**Bloque de texto:**
Por estos días en que los cubanos enaltecen sus fibras éticas y solidarias, de inventivas y conciencia del ahorro, me viene a la mente algo que nunca he olvidado. Varios años después de escribir un reportaje sobre una niña que fue intervenida quirúrgicamente de una dolencia en la vejiga en el hospital pediátrico provincial universitario Eliseo Noel Caamaño, volví a ver la figura de un hombre de rasgos asiáticos, pelo canoso, que se convirtió en mi principal fuente para ese trabajo.
Un domingo de 1993, al mediodía, me encontraba con mi niña Lis y mi esposa Leticia en la Vía Blanca, en las afueras del campismo de Puerto Escondido. Caminábamos lentamente por el borde del asfalto caliente, bajo el sol. Eran días difíciles, ya casi habíamos avanzado como dos kilómetros con los bultos y la niña de cuatro años, haciéndole señas a uno o dos autos que pasaron y ninguno paró. De pronto, un Fiat gris se detuvo unos 50 metros delante de nosotros. Retrocedió.

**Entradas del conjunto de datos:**
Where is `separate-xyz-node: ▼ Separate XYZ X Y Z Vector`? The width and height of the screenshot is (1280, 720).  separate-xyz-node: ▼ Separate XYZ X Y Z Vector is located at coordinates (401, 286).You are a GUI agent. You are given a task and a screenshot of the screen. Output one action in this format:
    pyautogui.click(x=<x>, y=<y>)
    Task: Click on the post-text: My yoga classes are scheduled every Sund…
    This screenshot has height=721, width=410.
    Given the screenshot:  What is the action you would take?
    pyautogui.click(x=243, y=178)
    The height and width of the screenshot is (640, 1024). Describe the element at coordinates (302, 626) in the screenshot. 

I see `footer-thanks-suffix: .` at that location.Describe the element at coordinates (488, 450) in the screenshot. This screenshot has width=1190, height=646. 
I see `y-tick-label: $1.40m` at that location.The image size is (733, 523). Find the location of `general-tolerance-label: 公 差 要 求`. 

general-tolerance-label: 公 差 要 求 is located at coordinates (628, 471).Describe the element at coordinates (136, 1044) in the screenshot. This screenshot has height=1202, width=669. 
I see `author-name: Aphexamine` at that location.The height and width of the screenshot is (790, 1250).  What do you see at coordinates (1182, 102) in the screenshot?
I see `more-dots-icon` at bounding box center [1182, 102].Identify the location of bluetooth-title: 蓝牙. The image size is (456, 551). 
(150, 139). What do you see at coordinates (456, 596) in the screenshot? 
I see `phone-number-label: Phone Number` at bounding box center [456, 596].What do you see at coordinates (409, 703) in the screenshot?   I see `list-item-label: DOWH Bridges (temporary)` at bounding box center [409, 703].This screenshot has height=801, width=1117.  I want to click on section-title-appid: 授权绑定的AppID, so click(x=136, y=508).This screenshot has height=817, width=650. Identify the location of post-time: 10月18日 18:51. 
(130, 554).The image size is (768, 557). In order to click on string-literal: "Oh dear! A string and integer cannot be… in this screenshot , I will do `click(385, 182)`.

**Instrucciones:**
**A)** Cambia "reportaje" por "artículo" al copiar el relato desde "Por estos días" hasta "para ese trabajo.".
**B)** Indica si cada afirmación coincide con el relato y responde sí o no, citando las palabras del relato que lo deciden: (i) la niña tenía cuatro años; (ii) el Fiat gris se detuvo justo al lado de la familia; (iii) el encuentro en la Vía Blanca ocurrió de noche.
El listado no interviene en nada de esto.

**Respuestas por número:**
**A)**
Por estos días en que los cubanos enaltecen sus fibras éticas y solidarias, de inventivas y conciencia del ahorro, me viene a la mente algo que nunca he olvidado. Varios años después de escribir un artículo sobre una niña que fue intervenida quirúrgicamente de una dolencia en la vejiga en el hospital pediátrico provincial universitario Eliseo Noel Caamaño, volví a ver la figura de un hombre de rasgos asiáticos, pelo canoso, que se convirtió en mi principal fuente para ese trabajo.

**B)**
(i) Sí: "la niña de cuatro años".
(ii) No: "un Fiat gris se detuvo unos 50 metros delante de nosotros".
(iii) No: "Un domingo de 1993, al mediodía".